_Task description:_
Word for word, copy the line containing "January (889, 2368)" and every line after it in the records below, leaving pictures out.

[Stored records]
=== Section Start ===

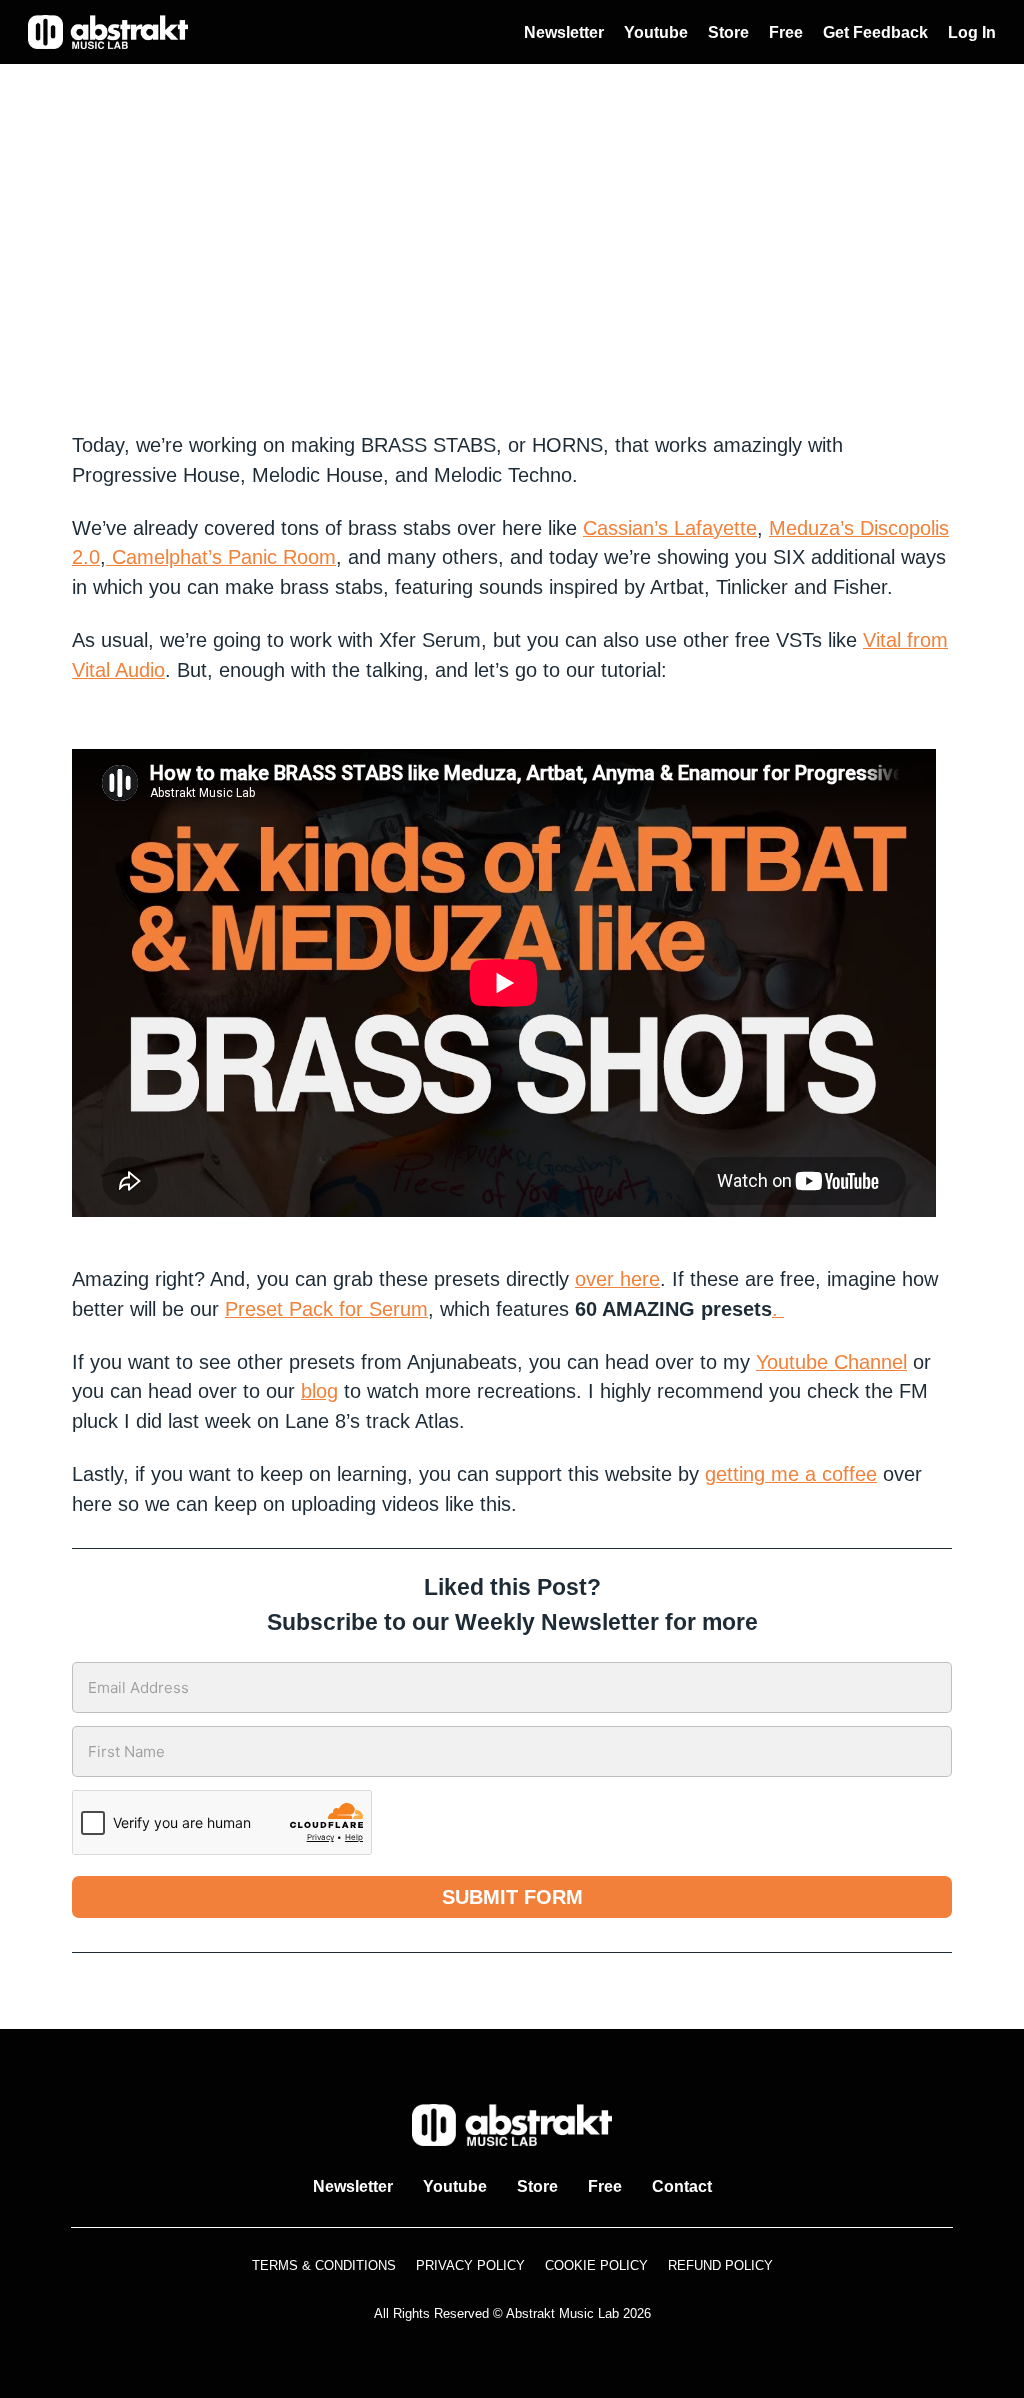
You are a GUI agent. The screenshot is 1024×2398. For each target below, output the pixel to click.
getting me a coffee (791, 1474)
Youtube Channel (831, 1362)
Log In (972, 32)
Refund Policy (720, 2265)
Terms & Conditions (324, 2265)
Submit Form (512, 1897)
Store (728, 32)
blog (319, 1391)
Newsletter (564, 32)
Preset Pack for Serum (326, 1309)
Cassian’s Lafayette (670, 528)
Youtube (656, 32)
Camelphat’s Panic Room (221, 557)
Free (786, 32)
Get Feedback (875, 32)
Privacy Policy (470, 2265)
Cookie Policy (596, 2265)
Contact (682, 2186)
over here (617, 1279)
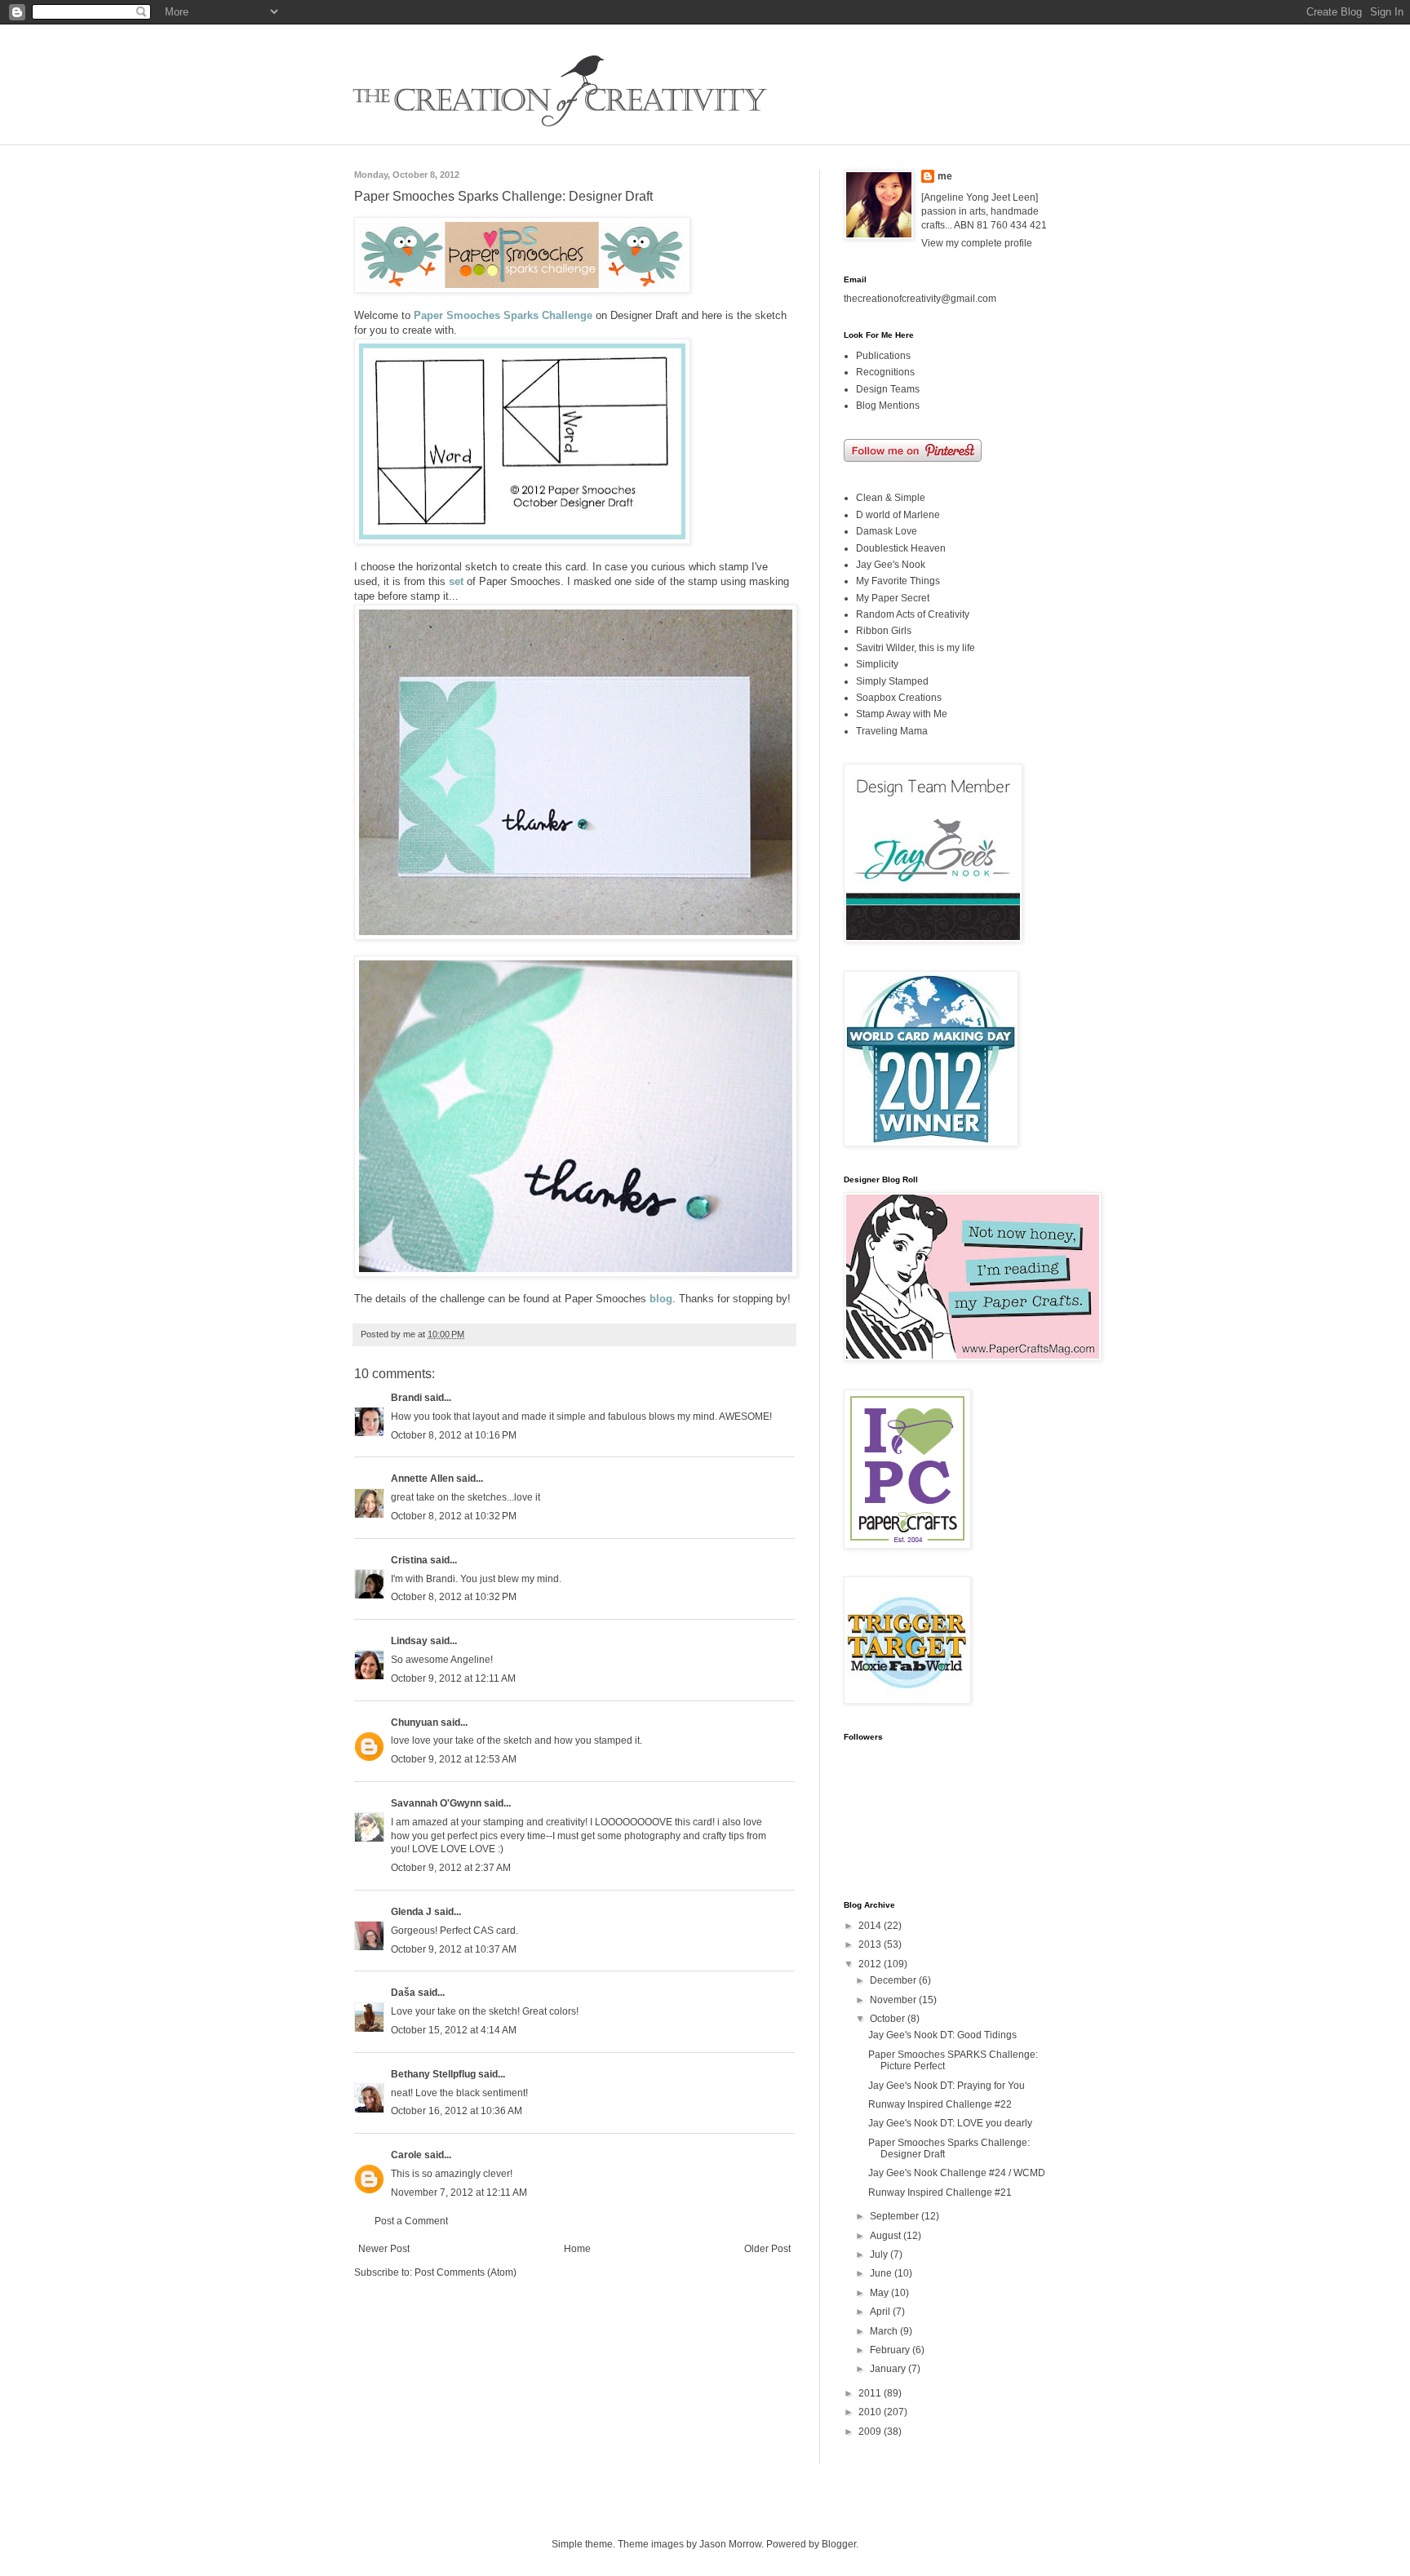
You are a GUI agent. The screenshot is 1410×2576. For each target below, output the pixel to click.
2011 (871, 2393)
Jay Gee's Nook (890, 564)
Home (577, 2249)
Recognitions (885, 372)
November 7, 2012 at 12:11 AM (459, 2192)
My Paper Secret (892, 598)
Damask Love (886, 531)
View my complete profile (976, 243)
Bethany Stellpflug (433, 2074)
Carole (406, 2155)
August (886, 2235)
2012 (871, 1964)
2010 (871, 2412)
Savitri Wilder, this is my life (915, 648)
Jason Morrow (730, 2544)
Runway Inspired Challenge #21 (940, 2192)
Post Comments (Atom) (466, 2272)
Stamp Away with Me (901, 714)
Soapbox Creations (899, 697)
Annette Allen (422, 1478)
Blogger (839, 2544)
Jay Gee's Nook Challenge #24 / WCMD (956, 2173)
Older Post (767, 2249)
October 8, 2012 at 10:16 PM (454, 1435)
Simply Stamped (892, 681)
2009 (871, 2431)
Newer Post (384, 2249)
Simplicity (877, 664)
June (882, 2273)
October (888, 2018)
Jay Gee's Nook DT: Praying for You (946, 2085)
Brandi (406, 1397)
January (889, 2368)
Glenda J (411, 1912)
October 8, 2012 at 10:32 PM (454, 1516)
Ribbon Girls (883, 630)
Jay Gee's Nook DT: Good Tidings (942, 2035)
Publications (883, 355)
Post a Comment (411, 2221)
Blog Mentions (888, 405)
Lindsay (409, 1641)
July (880, 2254)
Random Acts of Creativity (912, 614)
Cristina (409, 1560)
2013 (871, 1944)
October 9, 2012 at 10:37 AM (454, 1949)
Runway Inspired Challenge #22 (940, 2104)
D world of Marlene (898, 515)
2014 (871, 1925)
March (885, 2331)
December (894, 1980)
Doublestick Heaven (901, 548)
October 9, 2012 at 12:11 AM (453, 1678)
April (881, 2311)
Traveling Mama (892, 731)
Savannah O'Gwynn (436, 1803)
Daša (403, 1992)
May (880, 2293)
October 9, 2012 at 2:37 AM (451, 1867)
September (895, 2216)
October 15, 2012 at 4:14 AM (454, 2030)
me (945, 176)
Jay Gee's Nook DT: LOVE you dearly (950, 2123)
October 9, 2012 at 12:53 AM (454, 1759)
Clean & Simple (890, 497)
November (894, 2000)
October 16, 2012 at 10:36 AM (456, 2111)
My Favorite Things (898, 581)
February (891, 2350)
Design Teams (888, 389)
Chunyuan (414, 1722)
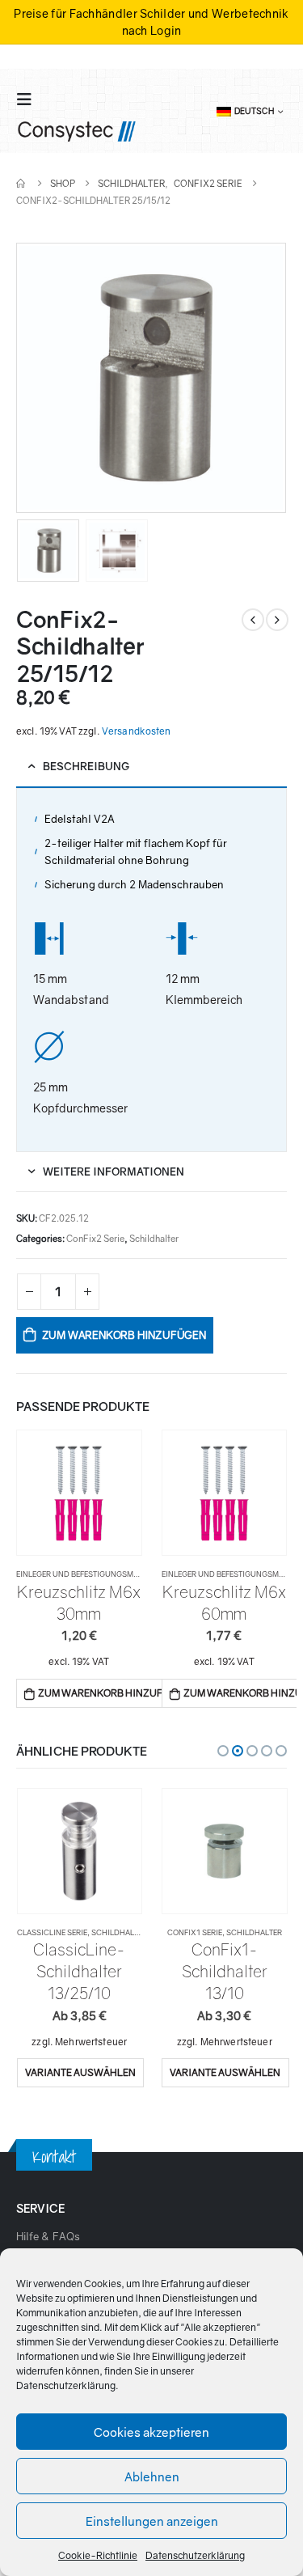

=== Section End ===

_Reply:_
January (889, 2368)
Glenda J (411, 1912)
October 8, 2012 at 10:32 PM (454, 1516)
Ribbon Girls (883, 630)
Jay Gee's Nook DT: Good Tidings (942, 2035)
Publications (883, 355)
Post a Comment (411, 2221)
Blog Mentions (888, 405)
Lindsay (409, 1641)
July (880, 2254)
Random Acts of Creativity (912, 614)
Cristina (409, 1560)
2013 (871, 1944)
October 9, 2012 at 10:37 AM (454, 1949)
Runway Inspired Challenge #22 (940, 2104)
D world of Marlene (898, 515)
2014 (871, 1925)
March (885, 2331)
December (894, 1980)
Doublestick Heaven (901, 548)
October 9, 2012 at 12:11 AM (453, 1678)
April (881, 2311)
Traveling Mama (892, 731)
Savannah O'Gwynn (436, 1803)
Daša (403, 1992)
May (880, 2293)
October 9, 2012 at 2:37 AM (451, 1867)
September (895, 2216)
October 15, 2012 at 4:14 AM (454, 2030)
me (945, 176)
Jay Gee's Nook DT: LOVE you dearly (950, 2123)
October 9, 2012 at 12:53 AM (454, 1759)
Clean & Simple (890, 497)
November (894, 2000)
October 16, 2012 at 10:36 AM (456, 2111)
My Favorite Things (898, 581)
February (891, 2350)
Design Teams (888, 389)
Chunyuan (414, 1722)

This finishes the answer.